“New Day” Thinking for Conflict Resolution
Even the most high-functioning boards must deal with conflict at some point. In fact, knowing how to deal with conflict, or conflict resolution, is one of the five Cs — along with composition, clarity, consciousness, and cohesiveness — of an effective association board. In this context, conflict resolution means respecting dissent and individual opinions and working through strain and conflict. The key is how to manage it, learn from it, and move forward as a stronger organization. This is exactly what one association, the Healthcare Business Management Association (HBMA), did. They even gave it a name — the “new day mentality.”
The New Day Mentality
The seeds of discord on any given board can be complex and varied. For HBMA, the conflict the board experienced not only hurt the association operationally by impeding progress against basics such as financial targets and volunteer engagement, but it also negatively impacted the association’s focus on its mission. Things needed to change. That much was clear to both volunteer and staff leadership. It also became clear that the association, to move forward, had to be willing to work through a resolution process, and once that occurred, to not look backward, said David Schmahl, Chief Executive, Healthcare + Scientific Industry Practice at SmithBucklin. That is the essence of the new day mentality.

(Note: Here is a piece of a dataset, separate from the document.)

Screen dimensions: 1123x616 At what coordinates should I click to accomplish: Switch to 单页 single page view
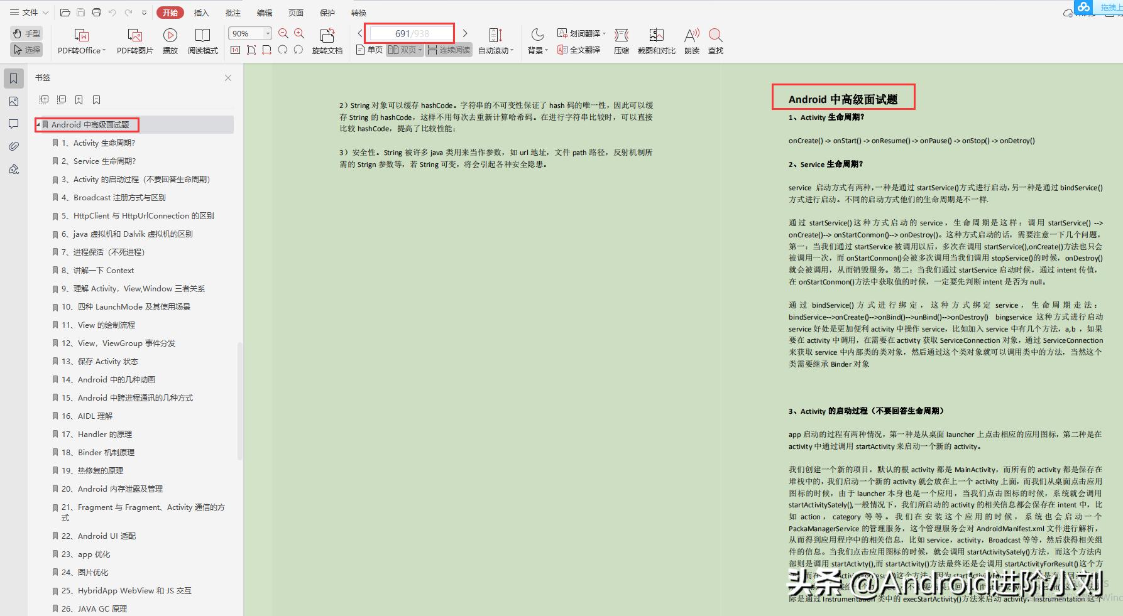pos(369,50)
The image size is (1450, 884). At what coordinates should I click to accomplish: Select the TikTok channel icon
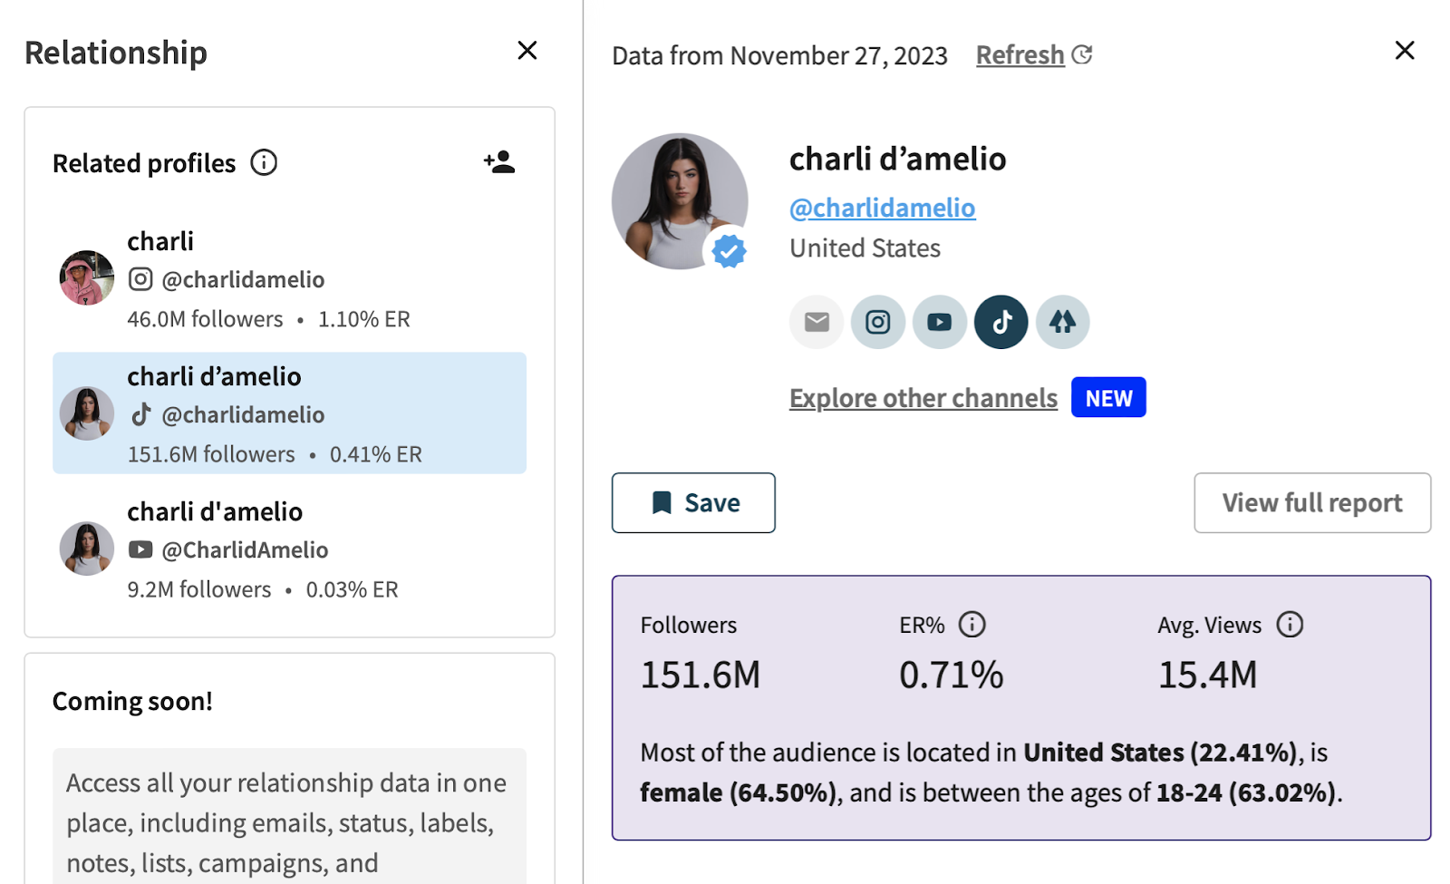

“The new day mentality was used by leadership as a sort of rallying cry or reference phrase,” explained Schmahl, who worked extensively with the board and helped synthesize their ambitions into the new day concept. A new day means a fresh start, and that’s exactly what HBMA needed.
Identifying the Problems
HBMA’s volunteer leadership committed to working with HBMA’s Executive Director Andre Williams and Schmahl to put in place a framework in which to move forward. It started with identifying the specific problems that were hampering progress. Toward this end, Williams sent a questionnaire to all board members seeking to ascertain their key issues and concerns. In addition to the questionnaire, one-to-one conversations took place to ensure that as many voices as possible were heard. In addition, town hall style conference calls were scheduled with HBMA general membership to invite input and communicate that leadership was preparing for change. The board then met to discuss the concerns and address each of them, one by one, as a group. This was a critical part of getting everyone aligned on the issues that needed attention. While some of the concerns were easily remedied, others required more complicated course corrections.
One of the problems that surfaced revolved around communication between board members, especially communication conducted via email. There was significant energy being wasted on negative, unproductive email conversations, so the board agreed on protocols for email etiquette to foster professional and productive communications. The same general principles were also adopted for board calls to keep extracurricular conversations to a minimum. “Professional communication leads to professional behavior and culture,” said Williams.
The process also uncovered a need to update policies or establish new ones. One of the new policies addressed confidentiality, to ensure the board was protecting sensitive information.
But most importantly, perhaps, the board had to embark on an effort to educate all board members on the principles of good governance. “Often you think, ‘Well, we're all business leaders so we don't need that level of training for nonprofit board governance,’ but that’s not always the case,” said Williams.
Now, the board is more mission-focused and meetings are more productive, which has resulted in more energy being spent on moving the association forward. “It’s about focusing on the work of the organization. If everyone has a common goal and the focus is on the right place, then everything else fades into the background,” explained Michelle Durner, who just finished her one-year term as HBMA board president in December. She joined the board in 2014, just as the association was implementing its new day approach.
Today, HBMA leadership consciously makes time to continually improve its governance culture. For example, it recently agreed on the need to develop an enduring board culture agreement. This agreement lays out how the board is going to operate, what its values are, and how members will treat one another. “It's something that will guide us, particularly in times of conflict, so when conflict occurs, there will be agreed-upon ground rules on how we handle things as a board,” said Durner.
While the agreement is currently in the works, it will formalize principles that the board has been operating under since the new day began, such as respecting dissent and differences of opinion, yet ultimately speaking with one voice. “We want to make it so that the new day mentality is engrained in our culture,” said Durner.
The board is also embarking on formal governance and leadership training for board members, particularly new members. Starting in January, Durner will facilitate a session regarding these topics before each board call and meeting.
Of course, HBMA’s new day mentality has also delivered benefits that go way beyond just conflict resolution. It also helped the board refocus on the mission of the organization and, as a result, many new initiatives have emerged. One is a new accreditation program, which the association is looking to launch in 2018. Through this program, companies in the industry could become accredited organizations by meeting established industry standards.
The board has also become much more transparent, communicating frequently with HBMA’s general membership on the principles and goals of the board through monthly newsletters, town halls, and other communication channels. In addition, the board created a Data Science Committee, which is tasked with surveying members on their wants, needs, and behaviors so that the association can better serve them. This has all culminated in membership growth. That, in turn, has led to the association’s enhanced financial picture, said Williams. In addition, added Williams, the organization rebranded itself from the Healthcare Billing and Management Association to the Healthcare Business Management Association.
“Every day is a new day, every day is an opportunity,” said Durner. “We don't look back and we're ready to take the next step. I don’t know where HBMA would be without our new day mentality.”